Over the past decade, Nashville has made a push to become the next great American city. Adding to its cachet, fueled in part from launching pop and country superstars such as Taylor Swift and Blake Shelton, were a roaring economy and attractions like the Country Music Hall of Fame and Museum, all of which helped draw in a record 16 million visitors in 2019. And while it’s had its share of buzzy restaurants, Nashville’s never quite boasted a full roster of world-class dining destinations.

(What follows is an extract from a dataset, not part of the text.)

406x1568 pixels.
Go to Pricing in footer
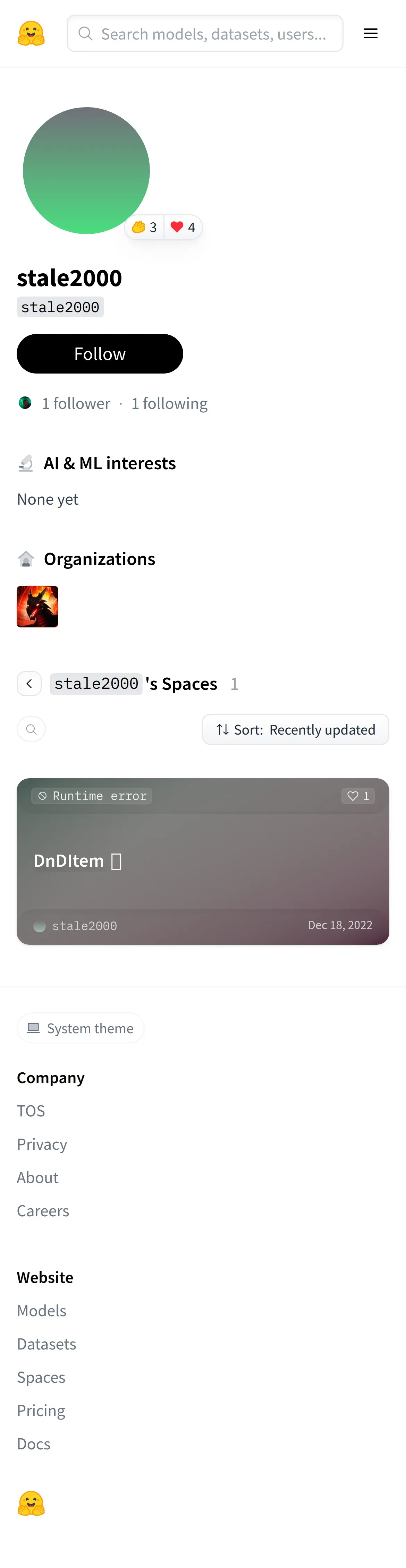41,1410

Consider that corrected. The city’s latest openings rival the type of culinary gamesmanship more familiar to New York, Los Angeles and Las Vegas, with big-money build-outs, celebrity chefs and plenty of sex appeal. One of Nashville’s favorite adopted sons, Sean Brock, came out swinging with three new spots over the past two years, culminating in October with the opening of the fine-dining stunner Audrey, which bridges his Appalachian roots—seen in dishes such as cobia poached in chicken fat and grilled over embers—with his love of Japanese minimalism, reflected in the design. Justin Timberlake, who lives in one of the tony suburbs-on-steroids outside the city, partnered with restaurant-empire builder Sam Fox on the Twelve Thirty Club, a multilevel AvroKO-designed establishment that exudes cosmopolitan cool. Consider it the world’s first gastro honky-tonk: a live-music venue with elevated comfort food on the ground floor and a 400-seat Supper Club up top offering seafood and steak-house fare, plus a cocktail bar and rooftop lounge.
But it was the blossoming luxury-hotel scene that attracted some of the biggest names in 2021, including Andrew Carmellini, who opened outposts of his New York spots the Dutch and Carne Mare in the new W Nashville, in the Gulch neighborhood; Tony and Cathy Mantuano, who, after leaving their Michelin-star restaurant in Chicago, have returned with the lavish Italian fine-dining spot Yolan, inside the Joseph, a luxury collection hotel in Nashville; and Jean-Georges Vongerichten, who introduced two new restaurants as part of a revamp of the historic Hermitage Hotel. Brock also got in on the hotel act, perfecting the lost art of tableside service at the Continental (if you’ve missed the subtle glamour of a prime-rib cart, here’s your spot) inside the Grand Hyatt. And at the stylish Bobby Hotel, another well-known local, Ryan Poli, signed on as executive chef, a position he formerly held at the Catbird Seat, the influential, avant-garde fine-dining restaurant that recently celebrated its 10th anniversary. He’s currently prepping a total of four restaurant and bar concepts, with the first slated to open by the end of 2021.
Homegrown celebrity chef Maneet Chauhan, a frequent Food Network host and Chopped judge whose Chauhan Ale & Masala House opened in 2014 and continues to impress with its combination of Indian cuisine and in-house craft beers, says, “Just as Nashvillians appreciate good music, they also appreciate good food, and that’s now showing throughout the city.”
It’s worth noting that today’s success is only possible thanks to the city’s rich and diverse culinary heritage. This is, after all, where Prince’s invented the now-ubiquitous hot chicken in the 1940s and still serves it with eight levels of heat at its two locations. Old-school and modern barbecue coexist here as well, with standouts including Martin’s Bar-B-Que Joint and Peg Leg Porker, the latter helmed by a pit master who also distills award-winning bourbons under the same name. The hits from Music City just keep on coming.